▶ [THE EXERCISE]:
Can you set out every row below as a numbered list, leaving out the blank lines?

'''

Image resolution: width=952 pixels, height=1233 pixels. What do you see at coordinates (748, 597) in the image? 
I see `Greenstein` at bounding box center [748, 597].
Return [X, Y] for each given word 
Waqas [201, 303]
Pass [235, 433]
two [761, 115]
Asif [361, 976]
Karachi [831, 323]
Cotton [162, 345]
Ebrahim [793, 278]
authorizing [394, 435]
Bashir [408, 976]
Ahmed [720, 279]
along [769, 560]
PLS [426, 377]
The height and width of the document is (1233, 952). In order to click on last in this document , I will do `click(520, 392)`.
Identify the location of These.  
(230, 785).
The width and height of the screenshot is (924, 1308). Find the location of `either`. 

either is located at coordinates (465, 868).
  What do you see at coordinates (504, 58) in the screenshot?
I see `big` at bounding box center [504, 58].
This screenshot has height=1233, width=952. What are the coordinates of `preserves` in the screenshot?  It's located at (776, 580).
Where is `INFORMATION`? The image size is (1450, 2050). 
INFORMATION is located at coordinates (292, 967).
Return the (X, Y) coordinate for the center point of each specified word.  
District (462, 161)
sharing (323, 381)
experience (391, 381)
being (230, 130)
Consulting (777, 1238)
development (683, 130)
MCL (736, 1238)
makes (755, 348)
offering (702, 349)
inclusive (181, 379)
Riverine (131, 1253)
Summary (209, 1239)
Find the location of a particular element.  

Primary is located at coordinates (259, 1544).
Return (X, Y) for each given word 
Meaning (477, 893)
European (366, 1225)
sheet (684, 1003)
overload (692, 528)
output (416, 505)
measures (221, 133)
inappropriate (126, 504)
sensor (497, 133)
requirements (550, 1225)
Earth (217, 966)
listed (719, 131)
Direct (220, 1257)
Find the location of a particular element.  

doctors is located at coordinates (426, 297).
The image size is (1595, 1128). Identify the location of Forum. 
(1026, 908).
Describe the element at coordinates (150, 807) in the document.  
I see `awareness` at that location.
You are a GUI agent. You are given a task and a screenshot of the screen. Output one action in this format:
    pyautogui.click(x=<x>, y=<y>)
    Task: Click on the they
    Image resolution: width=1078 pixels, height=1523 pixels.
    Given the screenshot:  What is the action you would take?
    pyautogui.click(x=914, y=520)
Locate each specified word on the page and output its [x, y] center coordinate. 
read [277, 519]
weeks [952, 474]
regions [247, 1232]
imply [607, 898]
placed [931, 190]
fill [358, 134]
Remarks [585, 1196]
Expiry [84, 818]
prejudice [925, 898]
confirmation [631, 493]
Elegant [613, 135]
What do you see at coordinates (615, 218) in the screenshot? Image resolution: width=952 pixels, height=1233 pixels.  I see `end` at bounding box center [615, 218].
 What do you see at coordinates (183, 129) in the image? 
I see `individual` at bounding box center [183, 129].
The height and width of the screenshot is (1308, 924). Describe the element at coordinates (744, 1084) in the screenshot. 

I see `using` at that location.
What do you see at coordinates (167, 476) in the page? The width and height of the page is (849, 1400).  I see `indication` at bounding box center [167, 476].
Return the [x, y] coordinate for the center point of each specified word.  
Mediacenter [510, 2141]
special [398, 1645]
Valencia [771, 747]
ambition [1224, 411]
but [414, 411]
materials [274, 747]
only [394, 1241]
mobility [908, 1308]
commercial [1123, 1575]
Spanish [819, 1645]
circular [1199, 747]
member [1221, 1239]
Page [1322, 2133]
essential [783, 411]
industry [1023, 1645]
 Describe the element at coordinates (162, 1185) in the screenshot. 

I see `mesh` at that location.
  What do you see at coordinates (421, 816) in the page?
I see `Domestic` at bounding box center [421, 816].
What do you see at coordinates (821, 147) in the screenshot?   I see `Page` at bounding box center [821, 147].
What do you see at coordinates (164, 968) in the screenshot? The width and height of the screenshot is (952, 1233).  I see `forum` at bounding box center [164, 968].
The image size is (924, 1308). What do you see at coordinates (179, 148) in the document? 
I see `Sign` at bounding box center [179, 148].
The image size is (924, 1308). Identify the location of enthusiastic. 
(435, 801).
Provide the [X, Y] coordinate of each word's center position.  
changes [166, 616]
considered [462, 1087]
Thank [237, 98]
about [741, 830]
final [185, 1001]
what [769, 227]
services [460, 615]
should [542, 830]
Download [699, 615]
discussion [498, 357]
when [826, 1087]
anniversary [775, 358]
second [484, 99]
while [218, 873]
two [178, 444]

'''

▶ [RESULT FOR THIS EXERCISE]:
1. Image resolution: width=952 pixels, height=1233 pixels. What do you see at coordinates (748, 597) in the image? 
2. I see `Greenstein` at bounding box center [748, 597].
3. Return [X, Y] for each given word 
4. Waqas [201, 303]
5. Pass [235, 433]
6. two [761, 115]
7. Asif [361, 976]
8. Karachi [831, 323]
9. Cotton [162, 345]
10. Ebrahim [793, 278]
11. authorizing [394, 435]
12. Bashir [408, 976]
13. Ahmed [720, 279]
14. along [769, 560]
15. PLS [426, 377]
16. The height and width of the document is (1233, 952). In order to click on last in this document , I will do `click(520, 392)`.
17. Identify the location of These.  
18. (230, 785).
19. The width and height of the screenshot is (924, 1308). Find the location of `either`. 
20. either is located at coordinates (465, 868).
21.   What do you see at coordinates (504, 58) in the screenshot?
22. I see `big` at bounding box center [504, 58].
23. This screenshot has height=1233, width=952. What are the coordinates of `preserves` in the screenshot?  It's located at (776, 580).
24. Where is `INFORMATION`? The image size is (1450, 2050). 
25. INFORMATION is located at coordinates (292, 967).
26. Return the (X, Y) coordinate for the center point of each specified word.  
27. District (462, 161)
28. sharing (323, 381)
29. experience (391, 381)
30. being (230, 130)
31. Consulting (777, 1238)
32. development (683, 130)
33. MCL (736, 1238)
34. makes (755, 348)
35. offering (702, 349)
36. inclusive (181, 379)
37. Riverine (131, 1253)
38. Summary (209, 1239)
39. Find the location of a particular element.  
40. Primary is located at coordinates (259, 1544).
41. Return (X, Y) for each given word 
42. Meaning (477, 893)
43. European (366, 1225)
44. sheet (684, 1003)
45. overload (692, 528)
46. output (416, 505)
47. measures (221, 133)
48. inappropriate (126, 504)
49. sensor (497, 133)
50. requirements (550, 1225)
51. Earth (217, 966)
52. listed (719, 131)
53. Direct (220, 1257)
54. Find the location of a particular element.  
55. doctors is located at coordinates (426, 297).
56. The image size is (1595, 1128). Identify the location of Forum. 
57. (1026, 908).
58. Describe the element at coordinates (150, 807) in the document.  
59. I see `awareness` at that location.
60. You are a GUI agent. You are given a task and a screenshot of the screen. Output one action in this format:
61.     pyautogui.click(x=<x>, y=<y>)
62.     Task: Click on the they
63.     Image resolution: width=1078 pixels, height=1523 pixels.
64.     Given the screenshot:  What is the action you would take?
65.     pyautogui.click(x=914, y=520)
66. Locate each specified word on the page and output its [x, y] center coordinate. 
67. read [277, 519]
68. weeks [952, 474]
69. regions [247, 1232]
70. imply [607, 898]
71. placed [931, 190]
72. fill [358, 134]
73. Remarks [585, 1196]
74. Expiry [84, 818]
75. prejudice [925, 898]
76. confirmation [631, 493]
77. Elegant [613, 135]
78. What do you see at coordinates (615, 218) in the screenshot? Image resolution: width=952 pixels, height=1233 pixels.  I see `end` at bounding box center [615, 218].
79.  What do you see at coordinates (183, 129) in the image? 
80. I see `individual` at bounding box center [183, 129].
81. The height and width of the screenshot is (1308, 924). Describe the element at coordinates (744, 1084) in the screenshot. 
82. I see `using` at that location.
83. What do you see at coordinates (167, 476) in the page? The width and height of the page is (849, 1400).  I see `indication` at bounding box center [167, 476].
84. Return the [x, y] coordinate for the center point of each specified word.  
85. Mediacenter [510, 2141]
86. special [398, 1645]
87. Valencia [771, 747]
88. ambition [1224, 411]
89. but [414, 411]
90. materials [274, 747]
91. only [394, 1241]
92. mobility [908, 1308]
93. commercial [1123, 1575]
94. Spanish [819, 1645]
95. circular [1199, 747]
96. member [1221, 1239]
97. Page [1322, 2133]
98. essential [783, 411]
99. industry [1023, 1645]
100.  Describe the element at coordinates (162, 1185) in the screenshot. 
101. I see `mesh` at that location.
102.   What do you see at coordinates (421, 816) in the page?
103. I see `Domestic` at bounding box center [421, 816].
104. What do you see at coordinates (821, 147) in the screenshot?   I see `Page` at bounding box center [821, 147].
105. What do you see at coordinates (164, 968) in the screenshot? The width and height of the screenshot is (952, 1233).  I see `forum` at bounding box center [164, 968].
106. The image size is (924, 1308). What do you see at coordinates (179, 148) in the document? 
107. I see `Sign` at bounding box center [179, 148].
108. The image size is (924, 1308). Identify the location of enthusiastic. 
109. (435, 801).
110. Provide the [X, Y] coordinate of each word's center position.  
111. changes [166, 616]
112. considered [462, 1087]
113. Thank [237, 98]
114. about [741, 830]
115. final [185, 1001]
116. what [769, 227]
117. services [460, 615]
118. should [542, 830]
119. Download [699, 615]
120. discussion [498, 357]
121. when [826, 1087]
122. anniversary [775, 358]
123. second [484, 99]
124. while [218, 873]
125. two [178, 444]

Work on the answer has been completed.